AERA is a massive conference (over 13000 people attended last year and this year was at least as big) so catching everything was an impossibility – so if anyone caught any other particularly interesting talks feel free to add them in the comments.
I wanted to highlight one session in that stood out to me – a symposium titled “Designing Technology to Support Collaboration in the Classroom“. The main push of this symposium was looking at the ways in which technology is transforming not only the ways in which students can learn collaboratively but also challenging the traditional ideas of the physical affordances of the classroom. The work of the team at Durham University showed how multi-touch tabletop surfaces could not only aid students in working together in small groups around a single table, but also how by networking them together, the products of the individual groups could be shared towards facilitating whole class discussion and jigsaw type activities.
In the same session Moraveji and Pea presented their work on how different displays can support socially connected learning. Two things stood out to me in this talk – the first was the use of a technology developed by Moraveji named Multimouse which allowed up to 50 inputs (primarily mice but other inputs are possible as well) to work on a single shared screen off a single computer. This can allow an entire class to interact in a shared visual space (either as individuals or collaboratively). I’ve always struggled with how you could have a whole class of students interact in one space simultaneously and Moraveji has found a simple and elegant way to enable this. I saw Moraveji’s technology being employed by another researcher Miguel Nussbaum at The Red Conference recently and it resonated with me because not only were they able to have dozens of students interacting in real-time on a shared computer/screen, but they were able to make sense of each individual students’ work in ways that empowered the teacher to better respond to the individual students and the whole class.
The other aspect of Moravji and Pea’s talk was the description of the different ways that displays can be used in helping student work socially – they broke the interactions into three functional areas: Shared, Complementary, and Auxiliary. I’ll leave it to anyone who wants to read the differences from the conference paper but I wanted to touch on the last one specifically, Auxiliary, and my own work. Moraveji and Pea use the term ‘auxiliary displays’ to “denote displays that listen to existing activity in the classroom, project it in some form, and then allow for users to acquire that data for their own devices.” It is this kind of collection, aggregation, and revisualization of student work that is at the center of much of what we do here OISE – by leveraging the collective product of the whole class from individual and small group work, we can provide a powerful opportunities for whole class discussion, reflection, and sense making towards individual constructivist learning – This information can also be customized for the teacher providing deeper insight on of the state of the class’ knowledge, to help better orchestrate classroom activites to address student needs.

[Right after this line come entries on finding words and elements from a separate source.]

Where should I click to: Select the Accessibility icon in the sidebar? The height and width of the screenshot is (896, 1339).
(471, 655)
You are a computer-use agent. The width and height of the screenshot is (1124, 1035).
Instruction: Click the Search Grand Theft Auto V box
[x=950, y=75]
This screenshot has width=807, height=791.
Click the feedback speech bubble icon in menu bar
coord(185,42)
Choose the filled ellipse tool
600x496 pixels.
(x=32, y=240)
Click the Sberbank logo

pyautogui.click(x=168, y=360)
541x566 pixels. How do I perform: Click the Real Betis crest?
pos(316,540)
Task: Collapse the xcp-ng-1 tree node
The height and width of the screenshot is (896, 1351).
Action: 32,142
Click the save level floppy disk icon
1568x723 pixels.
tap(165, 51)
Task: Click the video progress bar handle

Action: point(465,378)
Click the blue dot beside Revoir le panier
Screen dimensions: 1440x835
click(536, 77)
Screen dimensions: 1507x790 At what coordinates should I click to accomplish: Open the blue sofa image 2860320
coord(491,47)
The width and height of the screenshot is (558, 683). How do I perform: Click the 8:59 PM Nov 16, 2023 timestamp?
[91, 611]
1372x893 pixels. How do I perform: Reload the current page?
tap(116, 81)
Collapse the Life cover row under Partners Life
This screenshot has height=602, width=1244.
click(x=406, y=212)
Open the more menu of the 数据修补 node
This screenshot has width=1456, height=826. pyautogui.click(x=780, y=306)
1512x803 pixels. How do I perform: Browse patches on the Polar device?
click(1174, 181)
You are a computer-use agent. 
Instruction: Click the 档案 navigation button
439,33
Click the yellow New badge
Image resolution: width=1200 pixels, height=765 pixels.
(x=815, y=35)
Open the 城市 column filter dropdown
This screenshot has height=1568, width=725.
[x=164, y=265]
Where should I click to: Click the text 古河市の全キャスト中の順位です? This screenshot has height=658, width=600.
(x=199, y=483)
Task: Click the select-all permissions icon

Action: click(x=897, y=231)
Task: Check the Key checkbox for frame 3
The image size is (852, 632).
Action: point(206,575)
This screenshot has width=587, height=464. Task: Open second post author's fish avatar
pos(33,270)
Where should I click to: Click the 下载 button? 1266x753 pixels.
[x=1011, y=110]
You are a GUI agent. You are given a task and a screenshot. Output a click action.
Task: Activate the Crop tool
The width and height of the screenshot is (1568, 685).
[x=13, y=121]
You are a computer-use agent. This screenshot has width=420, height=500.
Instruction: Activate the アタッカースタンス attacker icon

Also as a shameless plug a lot of my lab mates and collaborative partners had some excellent presentations throughout the conference – many of which resonate with the work described above – in particular the presentations on Embedded Phenomena with Tom Moher and Alejandro Gnoli and the rest of their lab at UIC.
One final important note – if you’re going to New Orleans… avoid Bourbon Street (it’s played out and cheesy). Head on over to Frenchman St. (it’s where the locals go for the best music, beer, and food in the city), and in particular check out the Spotted Cat, 3 Muses, and DBA.